RealNetworks Joins the Media Ranks


Just what we need: another tool-maker that thinks it's a
media company, aggregating and distributing on-demand content to a squinty-eyed audience.

Yet that's what RealNetworks has become with the release of
its "RealPlayer 7" -- and more particularly with the debut of "Take5,"
a daily audio-video magazine accessible through the new player.

RN is producing the showcase, which focuses on music,
entertainment, "news" and specialty programming -- much of it aimed at the youth
audience who adores this kind of material. Of course, the software also enables viewers to
access "My Channels" and "Live Stations," which offer on-demand
streaming audio and video from more than 100 programming sources such as ESPN, CNN, Fox

Actually, maybe a lot of online multimedia aficionados
think they do need this new tool. And why should they care if the content comes from a
mere software developer?

More than 3 million users -- mostly logging in via dial-up
speeds -- downloaded RealPlayer7 in the first week after its debut early this month. The
company says it is the "fastest ever" adoption rate for a software product
distributed over the Internet. (Of course, RN isn't yet saying how many of those enhanced
players have been tuned into Take5.)

Indeed, the new player -- an upgrade of the previous
RealPlayer versions, which have been downloaded to more than 88 million unique users
worldwide -- has several impressive features. It can be resized to enlarge or shrink the
video-playback window, enhancing the multitasking nature of a TV screen on the desktop.
Its start-up time is 40 percent faster than previous versions, and its memory usage is
about 40 percent less.

In other words, it's a step closer to bringing TV to the
desktop -- and it is being offered by a software developer in Washington state that is not
(as far as we know) under attack by a federal court.

Of course, by various measures, that 88 million-customer
base for previous RN products is a bit specious. Only about 25 percent of the users who
download such software (be it from RN, Microsoft or others) actually use it on a regular
basis, often frustrated by the slow download times of programming or the grainy,
thumbnail-sized visuals they can actually see.

Yet the breadth of RN's latest package underscores the new
kinds of competitors that are entering the digital arena, including on the programming
side. The company is expanding its ad-sales capability and acquiring global programming to
round out its media package.

RN's pitch material boldly compares itself to
"traditional" TV, declaring itself a winner in every attribute
("appointment viewing," multinetwork platform, "on-demand capability")
except the creation of original content.

So far, the RealPlayer7 represents a serious presence,
although many others are vying for a role in this tools market.

It will surely reach a broader market than RN's other
recent product debut: its "RealJukebox," which debuted in May and has registered
12 million users since. That product has appealed primarily to young music collectors,
many of whom were incensed at last month's scandalous revelation that the company was
keeping track of what customers downloaded and stored.

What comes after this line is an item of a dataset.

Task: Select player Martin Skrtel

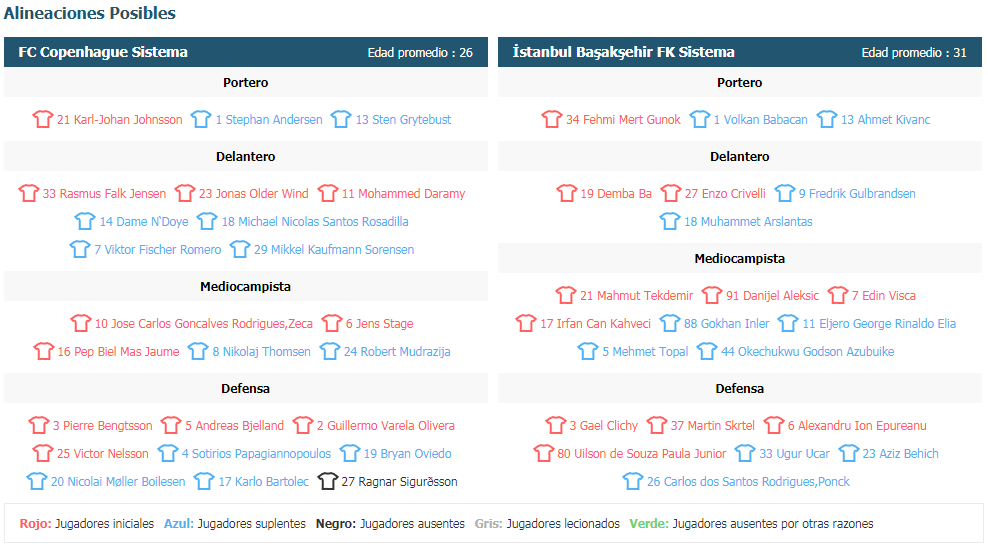Action: [x=713, y=425]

It sure seemed like a prelude to a knock on the door by the
copyright police.

Take5, the daily showcase -- in coordination with other
tools such as a new messaging service and an opt-in news flash -- begins to change the
structure of what viewers expect to see online and where they go to find it. As we near
the post-portal era, sites that offer an aggregated range of content will become
increasingly important.

Microsoft TV is, not surprisingly, demonstrating another --
albeit comparable -- approach to the same issue: software toolmaker as media mogul.

In the Microsoft WebTV service now rolling out as part of
the EchoStar 500 package, there's a new Information Channel among the video lineup. It's
an on-demand collection of text-and-picture news, sports, business, lifestyle and weather
pages, some of which feature streaming video.

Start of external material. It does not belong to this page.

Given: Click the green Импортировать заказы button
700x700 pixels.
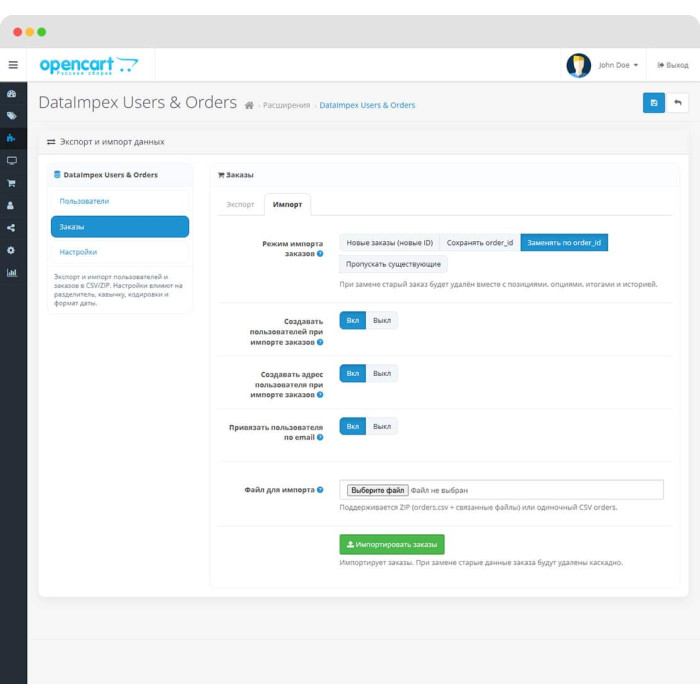Looking at the screenshot, I should [x=392, y=545].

The content is displayed in HTML-like format, but it is
actually transmitted as digital video. (Adroit media observers may appreciate that the
major sections are displayed, respectively, in a familiar color scheme of blue, red,
green, lavender and taupe for the weather page: Hello, Gannett.)

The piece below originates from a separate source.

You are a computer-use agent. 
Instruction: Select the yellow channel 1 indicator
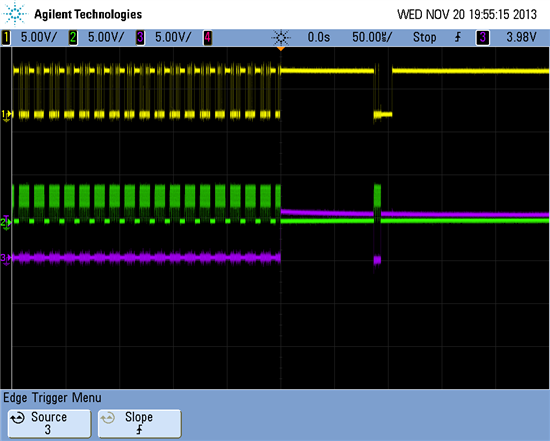coord(6,37)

Microsoft is producing the collection of material in
conjunction with -- but separately from -- its Microsoft Network and MSNBC ventures. In
other words, here's a timely, updated TV-on-demand package that doesn't even require a
customer to go to the Web, although he or she can easily do so through the very same
set-top box.

The lure of creating content continues to appeal to tool
companies that want to move beyond their core businesses. Sun Microsystems has already
hinted at its plans for Western Show revelations: They include alliances with AT&T
Interactive TV content, Oxygen Media and The Weather Channel.

Will it be solely as an enabler? Doubtful.

I-Way Patrol columnist Gary Arlen envisions a software tool
belt with built-in clapboard and Panavision viewfinder.